**Passage for review**

● ● ● ● ● ● ●

Figure 3. Effect of butyrate on dextran sulfate sodium (DSS)-induced colitis.

(a) Relative body weight change, (b) disease activity index, (c) and colon length of mice with colitis treated with butyrate (+But) or left untreated (DSS), and healthy control mice (control). (d) Histological appearance and histological scores of colons from control mice, and mice with colitis, either treated with butyrate or untreated. (e) IL-1β, IL-6, and TNF-α in the serum of mice with colitis, treated with butyrate or untreated, and control mice. (f) Quantitation of the colonic Arg1 protein expression in serial sections by immunohistochemistry. The mean integrated optical density (IOD) (IOD/total area) represents the Arg1 expression level. Data are representative of 6 mice/group, with similar staining. Data are shown as mean ± SD for three independent experiments, Comparisons between means used t tests (*P < 0.05, **P < 0.01, ***P < 0.001).

Figure 4. Therapeutic effect of M2-BMDMs on DSS colitis.

DSS was administered to mice to induce colitis and M0 or M2-BMDMs were transferred intravenously. (a) Relative body weight change, (b) disease activity index, and (c) colon length of mice with colitis, treated with M0 or M2 BMDMs or untreated (DSS), and control mice. (d) Histological appearance and histological scores of colons. (e) IL-1β, IL-6, and TNF-α in serum. (f) Quantitation of Arg1 protein expression in serial sections by immunohistochemistry. The mean IOD (IOD/total area) represents the Arg1 expression level. Data are representative of 6 mice/group, with similar staining. Data are shown as mean ± SD for three independent experiments, Comparisons between means used t tests (*P < 0.05, **P < 0.01, ***P < 0.001).

● ● ● ● ● ● ●

**Material provided**

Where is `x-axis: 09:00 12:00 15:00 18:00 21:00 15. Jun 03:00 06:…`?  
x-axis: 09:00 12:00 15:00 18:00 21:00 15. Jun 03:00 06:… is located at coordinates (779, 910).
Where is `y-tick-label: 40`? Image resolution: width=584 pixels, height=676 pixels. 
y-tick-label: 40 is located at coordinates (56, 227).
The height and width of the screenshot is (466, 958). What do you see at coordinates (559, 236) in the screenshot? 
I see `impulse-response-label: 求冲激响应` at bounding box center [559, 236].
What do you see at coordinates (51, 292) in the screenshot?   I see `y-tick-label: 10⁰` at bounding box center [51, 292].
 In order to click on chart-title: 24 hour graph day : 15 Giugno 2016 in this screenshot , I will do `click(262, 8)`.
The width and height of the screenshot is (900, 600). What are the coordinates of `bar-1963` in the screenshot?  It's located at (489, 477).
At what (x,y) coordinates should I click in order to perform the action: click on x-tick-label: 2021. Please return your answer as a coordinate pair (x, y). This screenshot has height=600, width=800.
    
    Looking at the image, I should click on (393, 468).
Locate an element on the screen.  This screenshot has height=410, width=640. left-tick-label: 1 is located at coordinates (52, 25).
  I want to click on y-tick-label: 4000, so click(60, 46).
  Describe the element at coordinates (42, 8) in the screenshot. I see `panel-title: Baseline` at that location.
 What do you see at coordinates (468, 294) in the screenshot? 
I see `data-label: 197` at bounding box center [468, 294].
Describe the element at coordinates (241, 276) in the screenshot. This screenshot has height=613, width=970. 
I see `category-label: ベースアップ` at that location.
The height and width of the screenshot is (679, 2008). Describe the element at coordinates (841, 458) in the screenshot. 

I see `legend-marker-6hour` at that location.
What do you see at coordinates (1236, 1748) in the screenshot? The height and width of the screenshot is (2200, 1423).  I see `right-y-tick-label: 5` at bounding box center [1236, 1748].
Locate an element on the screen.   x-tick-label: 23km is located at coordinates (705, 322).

● ● ● ● ● ● ●

**Work instruction 1**
List the groups of mice whose data are compared in the Figure 4 legend of the colitis figure legends.
**Work instruction 2**
Write a continuation of the colitis figure legends that begins after the last sentence of the Figure 4 legend.

**Exercise output 1**
- Mice with colitis treated with M0 BMDMs
- Mice with colitis treated with M2 BMDMs
- Mice with colitis left untreated (DSS)
- Control mice

**Exercise output 2**
Figure 5. Butyrate promotes IL-4-induced STAT6 signaling pathways in M2 macrophage.

M2-BMDMs were incubated with IL-4 and IL-4 with butyrate for the indicated time periods. Cell lysates were prepared and blotted with anti-phospho-STAT6. Total STAT6 and β-actin were probed as quantitative controls. Data are representative of three independent experiments.

Figure 6. Butyrate increases acetylation of H3K9.

(a) M2-BMDMs cultured in the presence of butyrate for 6 h were examined for expression of HDAC 1, 2, 3, 6, 7, and 9 by quantitative RT-PCR. Data are the mean ± SD of three independent experiments. (b) M2-BMDMs were treated with butyrate for 12 h. The level of H3K9 acetylation were assessed by immunoblot. Total histone and β-actin levels were used as loading controls. Data are representative of three independent experiments.

Figure 7. Histone acetyltransferase (HAT) inhibition mediates butyrate-treated M2 macrophage polarization by inhibiting the expression of acetylated H3K9.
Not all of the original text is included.